What needs to be done
Put the listing lines from the one containing "Task: Click Показать" down to the one containing "The image size is (1044, 727). (410, 517)" into a Markdown table with columns Row and Line, numbering each line and skipping blank ones.

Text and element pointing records
+ + + +
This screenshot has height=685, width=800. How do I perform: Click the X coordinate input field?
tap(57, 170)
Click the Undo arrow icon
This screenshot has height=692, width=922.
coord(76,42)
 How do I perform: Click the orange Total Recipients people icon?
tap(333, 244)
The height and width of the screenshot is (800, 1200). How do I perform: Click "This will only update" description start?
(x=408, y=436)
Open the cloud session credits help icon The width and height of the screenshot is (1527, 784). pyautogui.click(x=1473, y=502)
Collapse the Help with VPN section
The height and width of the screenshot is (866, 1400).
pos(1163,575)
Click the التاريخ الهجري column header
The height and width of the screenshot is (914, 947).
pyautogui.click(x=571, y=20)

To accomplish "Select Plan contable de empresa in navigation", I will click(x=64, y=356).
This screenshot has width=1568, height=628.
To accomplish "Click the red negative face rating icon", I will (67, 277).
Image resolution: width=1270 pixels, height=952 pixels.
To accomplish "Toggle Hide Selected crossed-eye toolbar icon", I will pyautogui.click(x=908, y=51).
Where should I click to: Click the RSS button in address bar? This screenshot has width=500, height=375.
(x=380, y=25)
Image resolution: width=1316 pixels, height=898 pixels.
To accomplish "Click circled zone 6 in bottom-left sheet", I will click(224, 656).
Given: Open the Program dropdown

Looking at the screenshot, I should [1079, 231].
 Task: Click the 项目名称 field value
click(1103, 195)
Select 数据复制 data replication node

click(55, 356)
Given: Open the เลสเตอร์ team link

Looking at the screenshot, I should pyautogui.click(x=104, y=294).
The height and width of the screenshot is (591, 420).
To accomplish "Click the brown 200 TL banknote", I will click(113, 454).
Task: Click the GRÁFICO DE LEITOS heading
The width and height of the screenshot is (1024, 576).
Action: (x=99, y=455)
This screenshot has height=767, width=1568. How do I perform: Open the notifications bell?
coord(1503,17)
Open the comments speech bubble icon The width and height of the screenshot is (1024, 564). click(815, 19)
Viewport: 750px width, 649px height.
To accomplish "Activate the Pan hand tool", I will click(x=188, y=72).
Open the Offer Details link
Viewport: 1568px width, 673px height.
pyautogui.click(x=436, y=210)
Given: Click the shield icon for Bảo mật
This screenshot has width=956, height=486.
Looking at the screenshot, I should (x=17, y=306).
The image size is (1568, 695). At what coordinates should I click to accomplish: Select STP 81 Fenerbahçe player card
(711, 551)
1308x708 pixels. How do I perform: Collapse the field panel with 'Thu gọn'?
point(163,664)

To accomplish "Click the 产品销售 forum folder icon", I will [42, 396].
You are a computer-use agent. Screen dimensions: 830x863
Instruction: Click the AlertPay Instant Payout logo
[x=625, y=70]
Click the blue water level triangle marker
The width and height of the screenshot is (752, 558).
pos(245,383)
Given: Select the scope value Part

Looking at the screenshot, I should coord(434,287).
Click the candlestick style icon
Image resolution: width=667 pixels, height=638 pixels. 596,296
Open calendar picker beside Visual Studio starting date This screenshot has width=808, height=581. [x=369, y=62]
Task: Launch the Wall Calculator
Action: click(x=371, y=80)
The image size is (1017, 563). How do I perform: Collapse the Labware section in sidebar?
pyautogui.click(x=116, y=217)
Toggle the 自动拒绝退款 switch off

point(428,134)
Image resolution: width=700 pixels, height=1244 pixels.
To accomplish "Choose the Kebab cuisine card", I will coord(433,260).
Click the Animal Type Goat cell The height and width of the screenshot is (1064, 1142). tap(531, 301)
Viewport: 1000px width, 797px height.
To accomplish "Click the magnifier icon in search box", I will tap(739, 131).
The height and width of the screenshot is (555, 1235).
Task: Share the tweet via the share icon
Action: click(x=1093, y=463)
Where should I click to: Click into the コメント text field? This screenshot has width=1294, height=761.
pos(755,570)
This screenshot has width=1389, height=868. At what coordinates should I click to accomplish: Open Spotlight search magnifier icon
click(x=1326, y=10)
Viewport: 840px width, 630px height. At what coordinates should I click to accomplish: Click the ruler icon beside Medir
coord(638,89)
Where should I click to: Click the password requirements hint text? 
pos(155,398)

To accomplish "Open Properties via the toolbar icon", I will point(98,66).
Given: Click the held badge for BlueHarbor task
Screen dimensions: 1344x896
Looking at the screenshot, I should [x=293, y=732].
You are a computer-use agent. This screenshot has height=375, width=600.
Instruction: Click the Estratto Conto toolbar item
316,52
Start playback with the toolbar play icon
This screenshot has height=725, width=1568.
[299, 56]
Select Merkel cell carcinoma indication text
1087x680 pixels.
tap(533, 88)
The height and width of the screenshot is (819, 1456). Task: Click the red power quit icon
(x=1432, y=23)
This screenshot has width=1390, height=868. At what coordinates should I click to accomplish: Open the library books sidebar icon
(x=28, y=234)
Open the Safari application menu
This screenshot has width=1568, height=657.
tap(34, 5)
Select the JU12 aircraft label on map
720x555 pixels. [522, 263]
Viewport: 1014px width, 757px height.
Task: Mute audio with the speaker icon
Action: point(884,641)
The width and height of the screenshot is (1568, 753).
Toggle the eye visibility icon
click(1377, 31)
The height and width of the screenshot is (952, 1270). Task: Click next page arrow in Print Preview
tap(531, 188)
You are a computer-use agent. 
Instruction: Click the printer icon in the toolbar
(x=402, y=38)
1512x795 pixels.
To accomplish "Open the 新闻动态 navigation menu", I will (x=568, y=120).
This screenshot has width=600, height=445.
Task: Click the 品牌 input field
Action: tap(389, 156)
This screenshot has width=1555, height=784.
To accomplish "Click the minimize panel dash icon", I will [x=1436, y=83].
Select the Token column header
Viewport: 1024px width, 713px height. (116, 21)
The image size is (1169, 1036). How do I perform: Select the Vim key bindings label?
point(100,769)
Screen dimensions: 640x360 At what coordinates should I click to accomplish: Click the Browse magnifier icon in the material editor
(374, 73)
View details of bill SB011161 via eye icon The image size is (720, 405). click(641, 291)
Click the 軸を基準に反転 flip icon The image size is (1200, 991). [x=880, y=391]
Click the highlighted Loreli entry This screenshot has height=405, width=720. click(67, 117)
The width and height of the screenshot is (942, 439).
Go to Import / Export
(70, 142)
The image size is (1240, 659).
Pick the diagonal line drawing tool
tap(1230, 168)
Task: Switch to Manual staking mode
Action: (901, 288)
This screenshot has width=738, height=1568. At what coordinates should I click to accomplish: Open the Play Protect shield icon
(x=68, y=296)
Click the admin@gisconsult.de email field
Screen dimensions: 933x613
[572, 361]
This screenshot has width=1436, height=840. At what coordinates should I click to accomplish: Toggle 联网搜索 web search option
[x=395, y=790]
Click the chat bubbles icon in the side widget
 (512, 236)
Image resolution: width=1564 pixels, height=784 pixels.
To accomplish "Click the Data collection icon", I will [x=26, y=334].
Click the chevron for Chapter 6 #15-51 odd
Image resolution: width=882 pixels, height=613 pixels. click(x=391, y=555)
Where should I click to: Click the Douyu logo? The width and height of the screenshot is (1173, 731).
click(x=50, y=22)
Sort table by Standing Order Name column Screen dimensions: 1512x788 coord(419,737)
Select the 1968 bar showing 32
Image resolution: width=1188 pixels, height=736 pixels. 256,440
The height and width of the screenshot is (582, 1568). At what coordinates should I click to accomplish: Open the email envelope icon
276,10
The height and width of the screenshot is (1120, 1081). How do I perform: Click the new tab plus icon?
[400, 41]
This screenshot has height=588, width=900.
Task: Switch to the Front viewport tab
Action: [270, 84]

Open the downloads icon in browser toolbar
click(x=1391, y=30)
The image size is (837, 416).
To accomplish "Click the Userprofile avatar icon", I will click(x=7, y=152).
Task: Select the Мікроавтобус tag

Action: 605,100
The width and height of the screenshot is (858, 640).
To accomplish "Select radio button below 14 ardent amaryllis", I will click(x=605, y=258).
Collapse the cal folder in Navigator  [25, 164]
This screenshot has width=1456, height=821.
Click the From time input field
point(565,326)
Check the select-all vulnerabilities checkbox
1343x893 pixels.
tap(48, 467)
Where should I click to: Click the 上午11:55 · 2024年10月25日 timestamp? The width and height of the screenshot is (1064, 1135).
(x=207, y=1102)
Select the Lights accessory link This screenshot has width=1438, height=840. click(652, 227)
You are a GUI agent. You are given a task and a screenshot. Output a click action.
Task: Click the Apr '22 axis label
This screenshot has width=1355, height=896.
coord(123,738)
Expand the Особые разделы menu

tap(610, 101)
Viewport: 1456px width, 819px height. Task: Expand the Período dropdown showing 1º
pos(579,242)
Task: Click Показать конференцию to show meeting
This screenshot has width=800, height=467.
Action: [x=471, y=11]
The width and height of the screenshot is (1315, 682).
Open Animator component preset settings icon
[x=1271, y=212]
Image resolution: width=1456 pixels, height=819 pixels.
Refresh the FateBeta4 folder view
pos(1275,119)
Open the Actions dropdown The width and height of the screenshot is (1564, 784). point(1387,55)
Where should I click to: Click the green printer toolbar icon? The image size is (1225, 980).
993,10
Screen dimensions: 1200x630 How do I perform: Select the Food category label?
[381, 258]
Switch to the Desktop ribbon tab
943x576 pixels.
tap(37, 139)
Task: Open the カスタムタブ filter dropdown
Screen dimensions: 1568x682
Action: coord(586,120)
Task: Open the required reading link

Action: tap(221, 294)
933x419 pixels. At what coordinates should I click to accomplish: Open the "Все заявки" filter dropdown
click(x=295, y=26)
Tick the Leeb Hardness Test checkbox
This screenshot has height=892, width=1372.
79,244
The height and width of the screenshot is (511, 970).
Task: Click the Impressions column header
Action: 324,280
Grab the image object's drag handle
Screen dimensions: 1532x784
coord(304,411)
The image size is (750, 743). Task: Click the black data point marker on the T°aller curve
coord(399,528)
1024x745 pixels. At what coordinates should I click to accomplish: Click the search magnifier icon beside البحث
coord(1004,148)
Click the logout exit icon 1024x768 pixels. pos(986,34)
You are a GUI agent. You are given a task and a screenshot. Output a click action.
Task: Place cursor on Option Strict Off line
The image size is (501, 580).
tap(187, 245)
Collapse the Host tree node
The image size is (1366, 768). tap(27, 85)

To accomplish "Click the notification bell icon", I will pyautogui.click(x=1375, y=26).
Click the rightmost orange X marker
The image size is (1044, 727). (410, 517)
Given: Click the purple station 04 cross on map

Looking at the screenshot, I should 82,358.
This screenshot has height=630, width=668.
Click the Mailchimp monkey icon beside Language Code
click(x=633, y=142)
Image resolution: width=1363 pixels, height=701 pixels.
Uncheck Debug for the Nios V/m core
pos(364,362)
+ + + +
Result for this exercise
| Row | Line |
|---|---|
| 1 | Task: Click Показать конференцию to show meeting |
| 2 | This screenshot has width=800, height=467. |
| 3 | Action: [x=471, y=11] |
| 4 | The width and height of the screenshot is (1315, 682). |
| 5 | Open Animator component preset settings icon |
| 6 | [x=1271, y=212] |
| 7 | Image resolution: width=1456 pixels, height=819 pixels. |
| 8 | Refresh the FateBeta4 folder view |
| 9 | pos(1275,119) |
| 10 | Open the Actions dropdown The width and height of the screenshot is (1564, 784). point(1387,55) |
| 11 | Where should I click to: Click the green printer toolbar icon? The image size is (1225, 980). |
| 12 | 993,10 |
| 13 | Screen dimensions: 1200x630 How do I perform: Select the Food category label? |
| 14 | [381, 258] |
| 15 | Switch to the Desktop ribbon tab |
| 16 | 943x576 pixels. |
| 17 | tap(37, 139) |
| 18 | Task: Open the カスタムタブ filter dropdown |
| 19 | Screen dimensions: 1568x682 |
| 20 | Action: coord(586,120) |
| 21 | Task: Open the required reading link |
| 22 | Action: tap(221, 294) |
| 23 | 933x419 pixels. At what coordinates should I click to accomplish: Open the "Все заявки" filter dropdown |
| 24 | click(x=295, y=26) |
| 25 | Tick the Leeb Hardness Test checkbox |
| 26 | This screenshot has height=892, width=1372. |
| 27 | 79,244 |
| 28 | The height and width of the screenshot is (511, 970). |
| 29 | Task: Click the Impressions column header |
| 30 | Action: 324,280 |
| 31 | Grab the image object's drag handle |
| 32 | Screen dimensions: 1532x784 |
| 33 | coord(304,411) |
| 34 | The image size is (750, 743). Task: Click the black data point marker on the T°aller curve |
| 35 | coord(399,528) |
| 36 | 1024x745 pixels. At what coordinates should I click to accomplish: Click the search magnifier icon beside البحث |
| 37 | coord(1004,148) |
| 38 | Click the logout exit icon 1024x768 pixels. pos(986,34) |
| 39 | You are a GUI agent. You are given a task and a screenshot. Output a click action. |
| 40 | Task: Place cursor on Option Strict Off line |
| 41 | The image size is (501, 580). |
| 42 | tap(187, 245) |
| 43 | Collapse the Host tree node |
| 44 | The image size is (1366, 768). tap(27, 85) |
| 45 | To accomplish "Click the notification bell icon", I will pyautogui.click(x=1375, y=26). |
| 46 | Click the rightmost orange X marker |
| 47 | The image size is (1044, 727). (410, 517) |